Range of Motion Begins - How much tension?

Lots of concentration and doing the exercises on my good leg to get an idea of how far I should be able to go with my foot.  It’s almost as if my foot is ignoring the commands of my brain.

My doc is great but he didn’t do a fantastic job of going through the ROM exercises.  Again, the web and You Tube are great resources to get an understanding of what I am supposed to be doing.  He did a great job of explaining everything else, including the surgery and exactly what he did, just missed it on the ROM exercises.

I find that the ROM exercises are making it easier to put weight on my leg.  Guess I will be religiously diligent to them and take time out at work to do them also.

The only question I have is how much tension or stretch should I put in the tendon.  It doesn’t hurt but I can feel the tension, but how far do I push the stretch?

Thanks for reading, thanks for sharing, wishing all a full recovery physically and mentally.

5 Responses to “Range of Motion Begins - How much tension?”

  1. How far? A fraction more than is easy - you’ll know it when you do it

  2. nmeagle0814, I recommend you add the ATR Timeline widget to your blog so readers have some immediate context of where you are in your recovery–you’ll get better comments. That being said, I didn’t start ROM exercises until week 4 (post-op) when I was out of the cast, into a boot, and had my first PT session. For the first few weeks afterwards, I was told to keep my maximum dorsiflexion “just less than neutral” while doing my ROM exercises, and keep them slow and controlled. In other words, don’t push it at an early stage. -David

  3. Ya, the ATR Timeline Widget is vital, because what’s perfect at 6 weeks would be a disaster even at 4.
    Bit.ly/UWOProtocol is one well tested successful recipe, and you can see 2 other great ones in Cecilia’s summary at. ../Cecilia/Protocols. All that said, I’d err on the wimpy side if you’re non-op, and not necessarily if you’re post-op. Lots of surgeries repair the AT too short, but non-op doesn’t do that.

  4. I know I am biased, but you really should consult with a physical therapist. It will also depend on how your surgery went. Some people tear their Achilles and it is a clean cut so the repair is fairly simple. Others shred their tendon (looks almost like a mophead). The surgeon then has to trim it before suturing it back together. In those cases, it will be tighter and more fragile.

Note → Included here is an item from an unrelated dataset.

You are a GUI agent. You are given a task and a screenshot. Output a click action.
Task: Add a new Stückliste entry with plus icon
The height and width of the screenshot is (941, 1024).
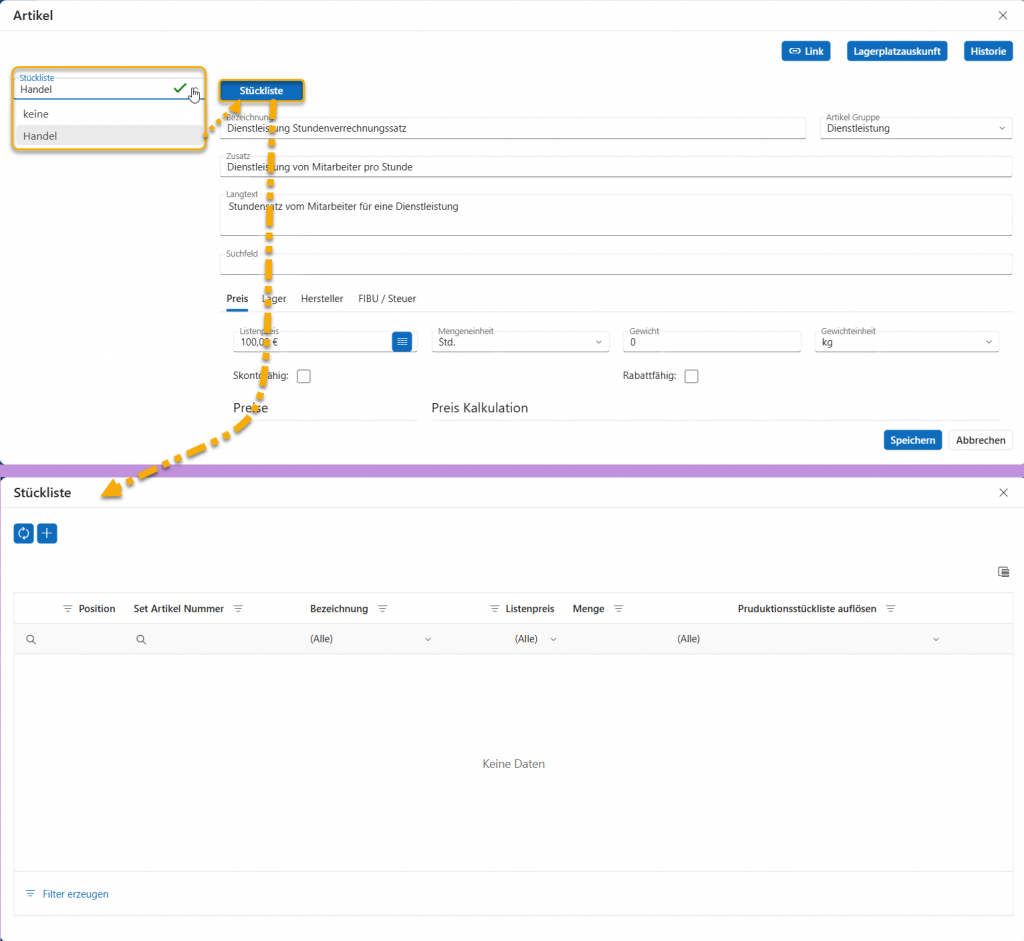coord(47,534)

    Also, a lot of patients “stretch” their ankle but do not get the ROM they are looking for. The ankle is actually made up of three joints: talocrural joint, subtalar joint, and your midfoot. You need to gain back dorsiflexion ROM and that is through the talocrural joint. However, you can cheat so to speak and gain motion by allowing your midfoot to collapse. This will only lead to other problems down the line.

    If and when you are cleared to start stretching your calf using a wedge or just leaning up against the wall, the best way to ensure you are not just collapsing your foot is to keep your weight more on the outside of your foot. That way you will not let your midfoot collapse.

    Anyway, hope that helps.

  5. Greg, your info sounds a lot like mine in my page on “Maybe healing short is scary after all!” In addition to the fear of midfoot collapse, my PT and I both think that my “trick” right knee is probably a side-effect of my too-short ATR op on that side. (My right quad is very tight, but my other one is even tighter!) And it has improved significantly with religious stretching.